● **Problem to work on**
Retype the whole listing below precisely.

[Opening Data records section]

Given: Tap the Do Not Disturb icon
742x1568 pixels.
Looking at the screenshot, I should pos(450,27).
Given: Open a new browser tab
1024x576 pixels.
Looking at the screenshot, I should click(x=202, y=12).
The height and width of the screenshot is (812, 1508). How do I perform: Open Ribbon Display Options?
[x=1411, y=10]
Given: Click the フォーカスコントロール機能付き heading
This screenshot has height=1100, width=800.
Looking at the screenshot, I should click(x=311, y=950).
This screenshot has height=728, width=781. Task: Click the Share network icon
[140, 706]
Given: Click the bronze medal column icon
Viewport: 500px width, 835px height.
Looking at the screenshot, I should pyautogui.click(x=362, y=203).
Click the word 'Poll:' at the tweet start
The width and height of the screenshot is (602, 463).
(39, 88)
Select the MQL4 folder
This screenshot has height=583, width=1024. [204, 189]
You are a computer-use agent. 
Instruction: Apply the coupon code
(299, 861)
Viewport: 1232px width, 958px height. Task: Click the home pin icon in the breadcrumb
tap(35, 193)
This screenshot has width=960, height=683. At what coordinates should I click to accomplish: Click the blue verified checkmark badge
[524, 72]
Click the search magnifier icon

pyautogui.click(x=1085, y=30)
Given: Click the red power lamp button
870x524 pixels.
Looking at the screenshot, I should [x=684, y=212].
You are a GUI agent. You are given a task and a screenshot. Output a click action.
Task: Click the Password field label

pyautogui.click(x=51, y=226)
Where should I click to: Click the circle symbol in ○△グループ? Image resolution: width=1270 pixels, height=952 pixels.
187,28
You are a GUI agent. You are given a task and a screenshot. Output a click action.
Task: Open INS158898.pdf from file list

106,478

[Closing Data records section]

● **Result of the exercise**
Given: Tap the Do Not Disturb icon
742x1568 pixels.
Looking at the screenshot, I should pos(450,27).
Given: Open a new browser tab
1024x576 pixels.
Looking at the screenshot, I should click(x=202, y=12).
The height and width of the screenshot is (812, 1508). How do I perform: Open Ribbon Display Options?
[x=1411, y=10]
Given: Click the フォーカスコントロール機能付き heading
This screenshot has height=1100, width=800.
Looking at the screenshot, I should click(x=311, y=950).
This screenshot has height=728, width=781. Task: Click the Share network icon
[140, 706]
Given: Click the bronze medal column icon
Viewport: 500px width, 835px height.
Looking at the screenshot, I should pyautogui.click(x=362, y=203).
Click the word 'Poll:' at the tweet start
The width and height of the screenshot is (602, 463).
(39, 88)
Select the MQL4 folder
This screenshot has height=583, width=1024. [204, 189]
You are a computer-use agent. 
Instruction: Apply the coupon code
(299, 861)
Viewport: 1232px width, 958px height. Task: Click the home pin icon in the breadcrumb
tap(35, 193)
This screenshot has width=960, height=683. At what coordinates should I click to accomplish: Click the blue verified checkmark badge
[524, 72]
Click the search magnifier icon

pyautogui.click(x=1085, y=30)
Given: Click the red power lamp button
870x524 pixels.
Looking at the screenshot, I should [x=684, y=212].
You are a GUI agent. You are given a task and a screenshot. Output a click action.
Task: Click the Password field label

pyautogui.click(x=51, y=226)
Where should I click to: Click the circle symbol in ○△グループ? Image resolution: width=1270 pixels, height=952 pixels.
187,28
You are a GUI agent. You are given a task and a screenshot. Output a click action.
Task: Open INS158898.pdf from file list

106,478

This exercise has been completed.